There were over 100,000 American citizens that were moved into these camps for several years. Yuri Kochiyama's family was one of them. And within weeks of her arrival to the camp, her father passed away from lack of treatment following ulcer surgery that he'd had several weeks before. So it had a great effect on her, and as a result she became an activist.
She went on to protest everything from discriminatory hiring practices, to helping secure reparations for the interned of World War II. She joined Malcolm X's organization of Afro-American Unity.
She is probably most well-known for the iconic photo of Malcolm X after his assassination, lying on the ground being held by a woman, and the woman in that photo is Yuri Kochiyama.
She's someone that was an activist her entire life until her passing -- very recently she passed at the age of 93. I consider her a hero of the civil rights movement.
The other hero of the American civil rights movement that I think is worth mentioning is a man by the name of Gordon Hirabayashi. Gordon was another American of Japanese descent, born in Seattle, and he has this distinction of being one of three people to openly defy the U.S. government's order to intern people based on their ethnic origin.
He refused to enter the internment camps, the same ones that Yuri Kochiyama and her family were forced to enter. By doing so he was arrested, along with two other men (Minoru Yasui and Fred Korematsu), and he became a conscientious objector to World War II.
Instead of doing the "right" thing and going to the internment camp with the rest of his family, he fought. He fought for his sense of justice; he fought for what he felt was right; he fought for what he thought were the rights of every American citizen. And so for that reason, I consider him to be a hero.
He ended up serving his time in jail, went on to become a very prominent professor, and his conviction was eventually overturned. It was a watershed moment, I think, in race relations in the U.S., when it was recognized that it was unconstitutional to be able to imprison people based on their ethnic origins.
He died at the age of 93, and he was posthumously given the Presidential Medal of Freedom for his actions.
Can America really achieve a post-racial society, and how?

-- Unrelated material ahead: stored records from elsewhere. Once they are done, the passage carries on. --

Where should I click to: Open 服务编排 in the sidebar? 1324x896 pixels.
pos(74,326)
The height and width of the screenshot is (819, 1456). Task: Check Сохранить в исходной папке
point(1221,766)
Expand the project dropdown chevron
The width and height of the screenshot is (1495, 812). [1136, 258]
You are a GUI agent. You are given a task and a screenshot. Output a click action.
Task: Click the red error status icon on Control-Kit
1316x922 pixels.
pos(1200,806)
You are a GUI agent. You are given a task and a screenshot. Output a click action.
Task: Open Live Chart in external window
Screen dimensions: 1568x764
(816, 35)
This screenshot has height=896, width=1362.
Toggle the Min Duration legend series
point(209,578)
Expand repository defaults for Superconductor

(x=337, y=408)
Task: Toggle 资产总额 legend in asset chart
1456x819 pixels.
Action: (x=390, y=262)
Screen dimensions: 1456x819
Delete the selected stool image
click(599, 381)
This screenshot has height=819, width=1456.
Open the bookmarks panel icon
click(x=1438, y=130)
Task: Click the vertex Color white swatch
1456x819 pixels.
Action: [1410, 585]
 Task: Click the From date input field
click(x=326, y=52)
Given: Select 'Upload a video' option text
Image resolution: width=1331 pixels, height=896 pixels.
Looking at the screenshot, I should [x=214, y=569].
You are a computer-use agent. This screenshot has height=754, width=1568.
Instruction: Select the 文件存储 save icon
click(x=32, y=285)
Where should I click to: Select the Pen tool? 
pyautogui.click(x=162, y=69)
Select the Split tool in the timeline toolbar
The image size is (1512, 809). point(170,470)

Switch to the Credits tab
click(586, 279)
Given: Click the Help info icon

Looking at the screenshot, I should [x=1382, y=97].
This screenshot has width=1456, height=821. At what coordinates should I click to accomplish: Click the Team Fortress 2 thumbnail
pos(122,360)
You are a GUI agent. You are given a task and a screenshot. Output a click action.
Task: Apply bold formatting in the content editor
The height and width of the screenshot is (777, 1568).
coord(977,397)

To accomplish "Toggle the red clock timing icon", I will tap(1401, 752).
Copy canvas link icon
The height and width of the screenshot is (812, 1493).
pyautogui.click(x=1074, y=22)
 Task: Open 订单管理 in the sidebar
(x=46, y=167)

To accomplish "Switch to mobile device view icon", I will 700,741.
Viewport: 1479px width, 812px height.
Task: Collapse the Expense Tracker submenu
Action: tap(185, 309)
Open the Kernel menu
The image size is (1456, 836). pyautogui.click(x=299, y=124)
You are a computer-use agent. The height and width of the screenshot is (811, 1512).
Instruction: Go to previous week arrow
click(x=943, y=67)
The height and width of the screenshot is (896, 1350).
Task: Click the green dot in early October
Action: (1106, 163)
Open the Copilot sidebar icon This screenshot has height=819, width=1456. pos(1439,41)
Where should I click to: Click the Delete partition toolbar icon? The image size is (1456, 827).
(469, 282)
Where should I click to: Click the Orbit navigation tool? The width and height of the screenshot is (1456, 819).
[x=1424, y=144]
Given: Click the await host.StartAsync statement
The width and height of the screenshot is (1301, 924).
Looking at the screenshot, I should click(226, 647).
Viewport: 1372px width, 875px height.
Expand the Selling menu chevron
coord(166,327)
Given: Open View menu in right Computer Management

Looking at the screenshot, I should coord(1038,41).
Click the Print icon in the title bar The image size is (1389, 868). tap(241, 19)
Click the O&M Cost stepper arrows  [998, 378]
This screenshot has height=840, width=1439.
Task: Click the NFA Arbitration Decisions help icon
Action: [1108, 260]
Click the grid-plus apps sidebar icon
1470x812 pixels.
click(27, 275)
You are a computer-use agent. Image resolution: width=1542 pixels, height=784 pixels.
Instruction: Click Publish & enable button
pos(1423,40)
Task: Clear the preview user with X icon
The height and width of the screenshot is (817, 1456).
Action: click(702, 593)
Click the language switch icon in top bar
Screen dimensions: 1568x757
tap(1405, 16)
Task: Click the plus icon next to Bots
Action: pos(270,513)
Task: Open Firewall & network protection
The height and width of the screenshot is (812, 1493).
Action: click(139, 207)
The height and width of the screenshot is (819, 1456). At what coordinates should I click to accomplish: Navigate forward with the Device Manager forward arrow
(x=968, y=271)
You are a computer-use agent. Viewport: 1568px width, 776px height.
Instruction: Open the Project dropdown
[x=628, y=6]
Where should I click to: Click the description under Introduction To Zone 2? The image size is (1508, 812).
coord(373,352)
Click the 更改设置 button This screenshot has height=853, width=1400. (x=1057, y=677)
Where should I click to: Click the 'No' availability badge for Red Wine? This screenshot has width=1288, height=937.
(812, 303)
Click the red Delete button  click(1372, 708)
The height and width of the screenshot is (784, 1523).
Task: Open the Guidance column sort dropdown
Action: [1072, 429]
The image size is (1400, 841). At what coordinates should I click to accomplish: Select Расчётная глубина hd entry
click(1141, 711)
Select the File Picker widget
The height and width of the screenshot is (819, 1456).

That's a really good question. And I'm glad it doesn't pre-suppose that we already DO live in a post-racial society, because there are those Americans out there who believe that we do.
And to those people, I will only say, "Walk a mile in a minority's shoes, and you will see that we do not live in a post-racial society."
In fact, I just tweeted about a woman who decided to go on a racial tirade on a train in Australia, and what she did in that video reminded me, sadly, of my childhood. And as much as I've tried to de-sensitize myself to incidents of ignorance like that, I admit that each time it breaks my heart to know that those kind of people are still out there and that kind of ignorance still exists.
So, we're not in a post-racial society. But we're heading in the right direction.
Unfortunately, America doesn't have the best track record when it comes to treatment of minorities, all the way back from the days of the European settlers committing pretty much genocide against Native Americans, to slavery of course, and then even in the 1900s prejudice against Italian Americans and Irish Americans. There always seems to be some hatred of an outside ethnic group.
The good news is we're working in the right direction. People like Martin Luther King and the civil rights movement have made significant marks in our history as well, and they are responsible for the progress that we're making today - progress that we can see even on our television screen, with people like me coming into your homes every week. The diversity that we have now is probably the most we have had in the history of our country, and what is considered America today is probably more inclusive -- no, not "probably," I would definitely say it's more inclusive -- than at any time in our history. So we are moving in the right direction.
What it will take is more representation in the upper echelons of the business community; more representation in the media; and I think just an understanding that we -- despite differences in appearance and sexual preference and gender -- are all, we can all be proud Americans. We are all proud Americans. And that's how we get to a post-racial society.